The model is designed to classify text into one of six emotions: sadness, joy, love, anger, fear, or surprise. 
It can be used in applications requiring emotional analysis in English text.

## Training and Evaluation
- **Training Dataset**: `dair-ai/emotion` (16,000 examples)
- **Training Time**: 8 minutes and 51 seconds
- **Training Hyperparameters**:
  - Learning Rate: `3e-5`
  - Batch Size: `32`
  - Epochs: `4`
  - Weight Decay: `0.01`

### Training results

| Training Loss | Epoch | Step | Validation Loss | Val.
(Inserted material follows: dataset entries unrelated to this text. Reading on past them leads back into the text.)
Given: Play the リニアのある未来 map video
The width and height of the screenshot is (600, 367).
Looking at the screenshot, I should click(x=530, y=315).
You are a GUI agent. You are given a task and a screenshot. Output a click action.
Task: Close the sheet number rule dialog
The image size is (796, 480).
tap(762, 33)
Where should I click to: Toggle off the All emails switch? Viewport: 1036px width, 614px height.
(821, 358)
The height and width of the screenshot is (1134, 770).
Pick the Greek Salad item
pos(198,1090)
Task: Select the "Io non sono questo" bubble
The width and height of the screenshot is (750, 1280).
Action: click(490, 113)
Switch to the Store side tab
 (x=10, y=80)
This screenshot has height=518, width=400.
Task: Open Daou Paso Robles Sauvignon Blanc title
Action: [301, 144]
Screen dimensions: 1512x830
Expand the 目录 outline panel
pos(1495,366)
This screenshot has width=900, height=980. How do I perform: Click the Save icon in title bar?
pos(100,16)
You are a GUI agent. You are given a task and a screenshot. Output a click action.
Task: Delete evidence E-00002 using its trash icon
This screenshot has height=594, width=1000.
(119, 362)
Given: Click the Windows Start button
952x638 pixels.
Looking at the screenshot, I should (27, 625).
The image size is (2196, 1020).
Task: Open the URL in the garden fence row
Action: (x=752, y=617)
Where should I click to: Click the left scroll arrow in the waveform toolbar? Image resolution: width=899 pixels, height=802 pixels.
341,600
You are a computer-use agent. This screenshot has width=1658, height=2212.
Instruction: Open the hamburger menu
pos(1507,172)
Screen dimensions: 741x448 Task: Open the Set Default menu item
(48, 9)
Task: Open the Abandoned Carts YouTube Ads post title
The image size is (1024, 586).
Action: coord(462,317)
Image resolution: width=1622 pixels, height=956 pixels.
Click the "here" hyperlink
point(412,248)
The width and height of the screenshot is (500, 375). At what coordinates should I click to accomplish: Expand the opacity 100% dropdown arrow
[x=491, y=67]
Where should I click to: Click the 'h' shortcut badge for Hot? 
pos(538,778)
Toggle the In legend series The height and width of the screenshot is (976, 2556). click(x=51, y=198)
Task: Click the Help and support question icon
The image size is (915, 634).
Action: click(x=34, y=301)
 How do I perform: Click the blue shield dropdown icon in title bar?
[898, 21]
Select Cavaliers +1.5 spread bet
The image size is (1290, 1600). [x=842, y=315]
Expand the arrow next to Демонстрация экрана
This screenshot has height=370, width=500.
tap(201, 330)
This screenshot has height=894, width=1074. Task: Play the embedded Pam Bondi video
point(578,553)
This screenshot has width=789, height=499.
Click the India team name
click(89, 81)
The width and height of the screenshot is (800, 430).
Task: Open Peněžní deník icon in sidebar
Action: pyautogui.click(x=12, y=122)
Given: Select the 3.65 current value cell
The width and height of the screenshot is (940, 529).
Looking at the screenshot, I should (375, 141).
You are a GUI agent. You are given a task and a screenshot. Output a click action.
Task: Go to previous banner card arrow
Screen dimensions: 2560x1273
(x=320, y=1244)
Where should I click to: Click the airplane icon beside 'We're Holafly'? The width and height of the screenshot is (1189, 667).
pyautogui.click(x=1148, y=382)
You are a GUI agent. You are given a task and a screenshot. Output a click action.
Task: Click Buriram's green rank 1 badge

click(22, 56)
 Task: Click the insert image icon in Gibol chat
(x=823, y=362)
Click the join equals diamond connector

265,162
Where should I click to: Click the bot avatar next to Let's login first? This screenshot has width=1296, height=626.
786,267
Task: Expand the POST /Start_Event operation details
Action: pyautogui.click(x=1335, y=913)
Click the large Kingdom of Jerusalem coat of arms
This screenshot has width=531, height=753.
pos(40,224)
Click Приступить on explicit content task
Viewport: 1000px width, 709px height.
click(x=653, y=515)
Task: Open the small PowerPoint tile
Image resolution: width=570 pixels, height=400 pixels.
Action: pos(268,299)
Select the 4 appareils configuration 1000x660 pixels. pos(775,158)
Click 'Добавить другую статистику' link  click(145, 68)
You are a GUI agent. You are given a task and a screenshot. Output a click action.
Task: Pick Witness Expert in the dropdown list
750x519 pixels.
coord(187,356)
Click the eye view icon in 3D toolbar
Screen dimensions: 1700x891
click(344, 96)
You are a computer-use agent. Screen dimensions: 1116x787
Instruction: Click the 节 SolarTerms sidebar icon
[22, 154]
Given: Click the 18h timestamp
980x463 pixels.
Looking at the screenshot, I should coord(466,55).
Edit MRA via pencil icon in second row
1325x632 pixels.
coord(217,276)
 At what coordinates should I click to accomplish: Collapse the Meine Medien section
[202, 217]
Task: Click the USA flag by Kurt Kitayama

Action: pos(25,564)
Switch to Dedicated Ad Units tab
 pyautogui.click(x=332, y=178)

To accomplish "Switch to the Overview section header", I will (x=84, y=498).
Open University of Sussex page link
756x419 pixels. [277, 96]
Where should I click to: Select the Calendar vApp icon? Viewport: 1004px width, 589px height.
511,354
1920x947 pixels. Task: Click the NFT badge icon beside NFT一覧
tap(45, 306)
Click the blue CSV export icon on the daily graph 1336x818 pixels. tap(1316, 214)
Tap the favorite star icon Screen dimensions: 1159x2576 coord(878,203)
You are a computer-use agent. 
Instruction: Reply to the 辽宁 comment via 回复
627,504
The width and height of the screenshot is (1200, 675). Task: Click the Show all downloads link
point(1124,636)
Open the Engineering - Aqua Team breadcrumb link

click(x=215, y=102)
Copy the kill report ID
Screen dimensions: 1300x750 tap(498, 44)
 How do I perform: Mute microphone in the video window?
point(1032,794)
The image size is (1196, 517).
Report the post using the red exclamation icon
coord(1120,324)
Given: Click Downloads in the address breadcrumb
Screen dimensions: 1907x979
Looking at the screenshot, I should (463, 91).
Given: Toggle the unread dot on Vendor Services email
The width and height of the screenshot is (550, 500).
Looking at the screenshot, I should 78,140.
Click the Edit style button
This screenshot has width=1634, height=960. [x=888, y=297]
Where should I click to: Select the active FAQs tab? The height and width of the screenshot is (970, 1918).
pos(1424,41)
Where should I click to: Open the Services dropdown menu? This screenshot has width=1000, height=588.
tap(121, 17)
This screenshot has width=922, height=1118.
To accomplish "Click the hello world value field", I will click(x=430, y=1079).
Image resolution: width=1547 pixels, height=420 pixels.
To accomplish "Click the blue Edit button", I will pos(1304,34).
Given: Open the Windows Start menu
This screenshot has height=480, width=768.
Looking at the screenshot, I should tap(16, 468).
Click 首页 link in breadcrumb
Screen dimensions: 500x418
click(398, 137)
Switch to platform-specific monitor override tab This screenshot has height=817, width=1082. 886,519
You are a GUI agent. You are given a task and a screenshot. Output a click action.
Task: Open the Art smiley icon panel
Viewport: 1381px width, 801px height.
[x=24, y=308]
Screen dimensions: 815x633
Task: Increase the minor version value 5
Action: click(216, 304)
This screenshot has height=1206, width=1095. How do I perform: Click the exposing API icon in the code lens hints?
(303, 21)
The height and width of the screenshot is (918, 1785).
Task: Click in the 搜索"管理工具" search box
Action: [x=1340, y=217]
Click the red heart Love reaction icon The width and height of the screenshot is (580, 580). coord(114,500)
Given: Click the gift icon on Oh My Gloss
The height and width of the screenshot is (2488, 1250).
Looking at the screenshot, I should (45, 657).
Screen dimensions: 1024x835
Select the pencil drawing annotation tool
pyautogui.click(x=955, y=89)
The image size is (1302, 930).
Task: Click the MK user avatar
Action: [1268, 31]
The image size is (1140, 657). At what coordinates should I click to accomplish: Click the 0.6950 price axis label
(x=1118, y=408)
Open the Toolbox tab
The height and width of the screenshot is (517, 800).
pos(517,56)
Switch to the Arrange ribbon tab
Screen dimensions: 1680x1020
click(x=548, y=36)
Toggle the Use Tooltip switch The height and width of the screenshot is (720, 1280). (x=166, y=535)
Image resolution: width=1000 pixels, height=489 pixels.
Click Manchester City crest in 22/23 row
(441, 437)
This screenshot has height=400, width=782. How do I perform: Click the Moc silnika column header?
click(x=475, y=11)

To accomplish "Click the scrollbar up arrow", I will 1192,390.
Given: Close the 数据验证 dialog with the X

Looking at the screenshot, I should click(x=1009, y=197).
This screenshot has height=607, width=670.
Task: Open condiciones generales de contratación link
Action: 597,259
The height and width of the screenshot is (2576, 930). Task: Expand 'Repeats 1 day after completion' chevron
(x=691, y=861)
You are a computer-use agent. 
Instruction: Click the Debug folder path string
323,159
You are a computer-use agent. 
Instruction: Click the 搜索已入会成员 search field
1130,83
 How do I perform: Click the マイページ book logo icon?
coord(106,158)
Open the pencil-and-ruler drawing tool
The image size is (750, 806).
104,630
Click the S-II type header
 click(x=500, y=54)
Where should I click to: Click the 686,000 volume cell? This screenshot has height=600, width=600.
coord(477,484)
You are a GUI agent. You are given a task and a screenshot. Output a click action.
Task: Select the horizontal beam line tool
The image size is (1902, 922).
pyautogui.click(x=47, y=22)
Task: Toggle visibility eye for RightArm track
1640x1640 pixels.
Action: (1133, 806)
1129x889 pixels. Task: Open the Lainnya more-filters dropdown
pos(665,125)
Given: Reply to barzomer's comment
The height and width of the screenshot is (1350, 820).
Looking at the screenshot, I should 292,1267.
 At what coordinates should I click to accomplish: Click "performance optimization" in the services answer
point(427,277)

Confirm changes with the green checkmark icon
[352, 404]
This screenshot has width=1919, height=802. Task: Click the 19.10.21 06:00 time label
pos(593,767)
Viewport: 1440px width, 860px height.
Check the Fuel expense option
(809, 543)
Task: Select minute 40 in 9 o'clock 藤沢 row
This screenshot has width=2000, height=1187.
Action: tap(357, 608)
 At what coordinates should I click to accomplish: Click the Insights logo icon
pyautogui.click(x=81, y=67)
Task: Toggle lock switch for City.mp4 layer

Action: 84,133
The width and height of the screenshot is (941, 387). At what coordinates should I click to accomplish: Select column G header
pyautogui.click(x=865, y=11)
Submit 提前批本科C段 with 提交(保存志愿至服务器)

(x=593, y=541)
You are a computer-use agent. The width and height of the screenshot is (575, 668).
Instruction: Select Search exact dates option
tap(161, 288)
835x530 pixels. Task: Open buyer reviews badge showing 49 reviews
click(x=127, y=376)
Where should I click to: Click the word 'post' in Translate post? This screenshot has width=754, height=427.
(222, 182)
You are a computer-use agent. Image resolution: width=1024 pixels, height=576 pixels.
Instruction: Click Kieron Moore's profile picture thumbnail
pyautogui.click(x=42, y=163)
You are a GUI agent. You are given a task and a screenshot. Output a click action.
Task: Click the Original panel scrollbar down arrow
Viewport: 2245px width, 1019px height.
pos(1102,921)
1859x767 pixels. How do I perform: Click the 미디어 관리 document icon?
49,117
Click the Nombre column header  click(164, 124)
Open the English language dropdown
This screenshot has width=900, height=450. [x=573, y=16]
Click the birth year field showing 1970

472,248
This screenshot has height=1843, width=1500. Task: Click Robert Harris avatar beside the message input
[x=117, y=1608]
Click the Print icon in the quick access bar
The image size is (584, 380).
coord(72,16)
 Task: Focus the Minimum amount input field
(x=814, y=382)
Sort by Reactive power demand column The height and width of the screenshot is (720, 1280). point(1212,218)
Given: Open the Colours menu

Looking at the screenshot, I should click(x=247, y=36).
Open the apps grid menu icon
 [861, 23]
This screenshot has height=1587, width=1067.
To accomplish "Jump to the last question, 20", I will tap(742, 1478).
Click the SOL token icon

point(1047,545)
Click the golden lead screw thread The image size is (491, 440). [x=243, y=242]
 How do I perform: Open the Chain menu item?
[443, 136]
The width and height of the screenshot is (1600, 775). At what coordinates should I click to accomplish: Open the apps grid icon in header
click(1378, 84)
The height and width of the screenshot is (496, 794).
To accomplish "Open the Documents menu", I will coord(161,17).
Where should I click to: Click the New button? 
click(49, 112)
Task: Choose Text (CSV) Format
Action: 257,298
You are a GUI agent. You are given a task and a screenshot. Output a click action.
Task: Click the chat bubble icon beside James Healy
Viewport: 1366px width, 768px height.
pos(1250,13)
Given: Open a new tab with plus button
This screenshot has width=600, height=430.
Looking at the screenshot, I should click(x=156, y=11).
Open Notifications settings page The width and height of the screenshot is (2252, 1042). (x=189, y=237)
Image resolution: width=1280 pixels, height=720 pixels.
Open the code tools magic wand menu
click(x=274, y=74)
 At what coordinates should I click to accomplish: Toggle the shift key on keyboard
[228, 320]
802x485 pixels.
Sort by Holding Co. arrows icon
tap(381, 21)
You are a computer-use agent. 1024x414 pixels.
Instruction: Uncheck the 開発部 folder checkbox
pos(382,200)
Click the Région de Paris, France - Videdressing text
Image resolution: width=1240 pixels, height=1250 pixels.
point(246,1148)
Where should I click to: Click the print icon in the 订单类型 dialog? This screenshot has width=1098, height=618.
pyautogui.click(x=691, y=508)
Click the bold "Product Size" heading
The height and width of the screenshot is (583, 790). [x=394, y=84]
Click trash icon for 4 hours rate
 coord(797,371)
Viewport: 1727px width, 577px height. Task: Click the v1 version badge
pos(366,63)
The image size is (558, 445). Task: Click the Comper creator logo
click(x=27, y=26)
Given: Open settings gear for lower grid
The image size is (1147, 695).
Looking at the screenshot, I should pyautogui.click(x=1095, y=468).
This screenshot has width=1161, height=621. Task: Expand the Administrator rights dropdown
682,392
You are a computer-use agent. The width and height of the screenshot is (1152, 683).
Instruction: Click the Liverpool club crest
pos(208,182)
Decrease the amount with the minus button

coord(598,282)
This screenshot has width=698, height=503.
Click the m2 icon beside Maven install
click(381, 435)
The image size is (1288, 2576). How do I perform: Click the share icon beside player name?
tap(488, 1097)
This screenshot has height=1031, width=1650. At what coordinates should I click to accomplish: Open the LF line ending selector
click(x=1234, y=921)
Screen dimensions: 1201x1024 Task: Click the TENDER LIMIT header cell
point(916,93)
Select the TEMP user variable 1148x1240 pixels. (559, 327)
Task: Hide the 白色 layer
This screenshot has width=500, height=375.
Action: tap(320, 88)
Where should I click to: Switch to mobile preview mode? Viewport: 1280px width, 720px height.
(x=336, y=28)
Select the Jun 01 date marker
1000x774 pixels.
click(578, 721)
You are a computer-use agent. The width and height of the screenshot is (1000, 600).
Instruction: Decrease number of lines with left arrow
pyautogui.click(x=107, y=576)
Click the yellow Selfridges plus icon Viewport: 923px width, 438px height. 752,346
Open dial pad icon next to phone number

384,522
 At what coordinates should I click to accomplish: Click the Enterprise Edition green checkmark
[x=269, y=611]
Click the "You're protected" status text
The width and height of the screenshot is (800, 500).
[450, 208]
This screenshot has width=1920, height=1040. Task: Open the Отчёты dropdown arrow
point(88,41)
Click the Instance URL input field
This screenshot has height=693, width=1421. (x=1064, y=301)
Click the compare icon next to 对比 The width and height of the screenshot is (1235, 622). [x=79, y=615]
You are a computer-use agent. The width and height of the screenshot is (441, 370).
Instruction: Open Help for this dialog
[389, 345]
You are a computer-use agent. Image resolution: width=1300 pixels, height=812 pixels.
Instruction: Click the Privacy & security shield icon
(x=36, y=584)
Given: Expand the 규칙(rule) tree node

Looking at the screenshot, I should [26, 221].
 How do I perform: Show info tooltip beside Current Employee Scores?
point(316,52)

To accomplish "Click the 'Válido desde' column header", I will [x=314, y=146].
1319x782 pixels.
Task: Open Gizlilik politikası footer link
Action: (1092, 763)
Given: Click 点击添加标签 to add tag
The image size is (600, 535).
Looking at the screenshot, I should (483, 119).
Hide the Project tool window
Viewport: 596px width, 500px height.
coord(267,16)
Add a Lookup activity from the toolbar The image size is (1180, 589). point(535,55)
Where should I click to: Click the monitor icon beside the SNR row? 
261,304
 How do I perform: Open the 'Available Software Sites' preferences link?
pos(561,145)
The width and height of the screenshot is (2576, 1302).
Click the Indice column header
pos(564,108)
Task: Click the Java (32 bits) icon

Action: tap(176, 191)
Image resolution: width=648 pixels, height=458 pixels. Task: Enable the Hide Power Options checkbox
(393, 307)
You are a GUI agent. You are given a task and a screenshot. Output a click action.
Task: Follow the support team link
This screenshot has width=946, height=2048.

Accuracy |
|:-------------:|:-----:|:----:|:---------------:|:--------:     |
| 0.5164        | 1.0   | 500  | 0.1887          | 0.9275        |
| 0.1464        | 2.0   | 1000 | 0.1487          | 0.9345        |
| 0.0994        | 3.0   | 1500 | 0.1389          | 0.94          |
| 0.0701        | 4.0   | 2000 | 0.1479          | 0.94          |

- **Overall Training Loss**: 0.2081
- **Test Accuracy**: 100% accuracy on the 10 examples tested.
  Confidence scores ranged from 90% to 100%.

## Usage
```python
from transformers import pipeline
classifier = pipeline("text-classification", model="Zoopa/emotion-classification-model")

text = "I am so happy today!"
result = classifier(text)
print(result)
```

## Limitations
  - The model only supports English.
  - The training dataset may contain biases, affecting model predictions on test data.
  - Edge Cases like mixed emotions might reduce accuracy.